### 所给文本:
========================================================================

LeetCode题目:Edit Distance,字符串之间的编辑距离,动态规划

By | 2012 年 9 月 19 日

这个题目花了我太长的时间,方向是对的,不过一直没有找到关键的递推。

题目描述
Edit Distance
Given two words word1 and word2, find the minimum number of steps required to convert word1 to word2. (each operation is counted as 1 step.)
You have the following 3 operations permitted on a word:
a) Insert a character
b) Delete a character
c) Replace a character

简单的说,就是将一个字符串变成另外一个字符串所用的最少操作数,每次只能增加、删除或者替换一个字符。


做这个题过程挺曲折

      一开始考虑的是,只要找到能重用的最大子串不就行了么,比如将字符:
      abc变成xxxxxaxxxxxbxxxxxcxxxxx,只要abc都可以重用,就只需要20步。
      但是写完了这个方法之后(见下面失败方法1),被一个简单的case击败了:
      将ykyyyab变成abxxxxx,
      这种情况下,如果利用了最长子串ab的话,编辑距离实际上是10,但是不用的话只需要7。也就是说,最长子串不一定能降低编辑距离。


      然后就又想,上面这种失败case的原因在于为了利用最长子串,导致的头尾一删一添,两次操作,还不如只需一次的替换操作。
      于是就限制了一下匹配的区间,比如abxxxxx中的b在匹配的时候,只在kyyya这个范围内才有实际作用,超过这个区间再匹配就会造成得不偿失的一删一添两次操作,得不偿失。
      于是写完代码,悲剧的是,又发现问题:
      sea变成eat,
      按这个算法,编辑距离是3,但实际上是2(删s添t)。


      最后花了太长时间忍不了了,百度之,发现正确的解出来方法是用二维的dp。
      假如我们要将字符串str1变成str2
      sstr1(i)是str1的子串,范围[0到i),sstr1(0)是空串
      sstr2(j)是str2的子串,同上
      d(i,j)表示将sstr1(i)变成sstr2(j)的编辑距离

      首先d(0,t),0<=t<=str1.size()和d(k,0)是很显然的。 当我们要计算d(i,j)时,即计算sstr1(i)到sstr2(j)之间的编辑距离, 此时,设sstr1(i)形式是somestr1c;sstr2(i)形如somestr2d的话, 将somestr1变成somestr2的编辑距离已知是d(i-1,j-1) 将somestr1c变成somestr2的编辑距离已知是d(i,j-1) 将somestr1变成somestr2d的编辑距离已知是d(i-1,j) 那么利用这三个变量,就可以递推出d(i,j)了: 如果c==d,显然编辑距离和d(i-1,j-1)是一样的 如果c!=d,情况稍微复杂一点,

      1. 如果将c替换成d,编辑距离是somestr1变成somestr2的编辑距离 + 1,也就是d(i-1,j-1) + 1
      2. 如果在c后面添加一个字d,编辑距离就应该是somestr1c变成somestr2的编辑距离 + 1,也就是d(i,j-1) + 1
      3. 如果将c删除了,那就是要将somestr1编辑成somestr2d,距离就是d(i-1,j) + 1
      4. 那最后只需要看着三种谁最小,就采用对应的编辑方案了。

      递推公式出来了,程序也就出来了。



终于过了,72ms过大集合

class Solution {
public:
    int minDistance(string word1, string word2) {
        int rows = word1.size() + 1;
        int cols = word2.size() + 1;
        int ** d = (int**)malloc(rows * sizeof(int*));
        for(int i = 0; i < rows; ++i){
            d[i] = (int*)malloc(cols * sizeof(int));
            d[i][0] = i;//sub string in word1 range [0,i) edit to ""

========================================================================

### 所给材料:
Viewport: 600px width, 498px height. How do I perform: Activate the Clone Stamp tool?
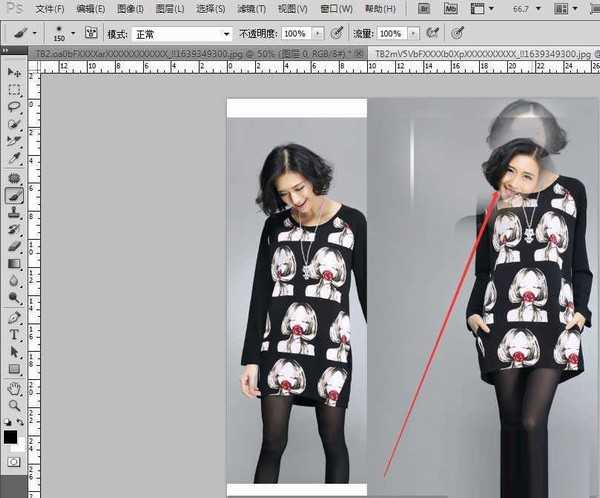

========================================================================

### 任务内容:
请从最后一行代码之后接着写，把上面讲编辑距离动态规划解法的文章续写下去。

### 任务答案:
        }
        for(int j = 0; j < cols; ++j)
            d[0][j] = j;//sub string in word2 range [0,j) edit to ""
        for(int i = 1; i < rows; ++i) {
            char ci = word1[i-1];
            for(int j = 1; j < cols; ++j) {
                char cj = word2[j-1];
                //we will edit str1:word1[0,i) to str2:word2[0,j)
                if (ci == cj) {
                    //if ci equal to cj, then the edit ditance of word1[0,i) to word2[0,j)
                    // is the same as word1[0,i-1) to word2[0,j-1)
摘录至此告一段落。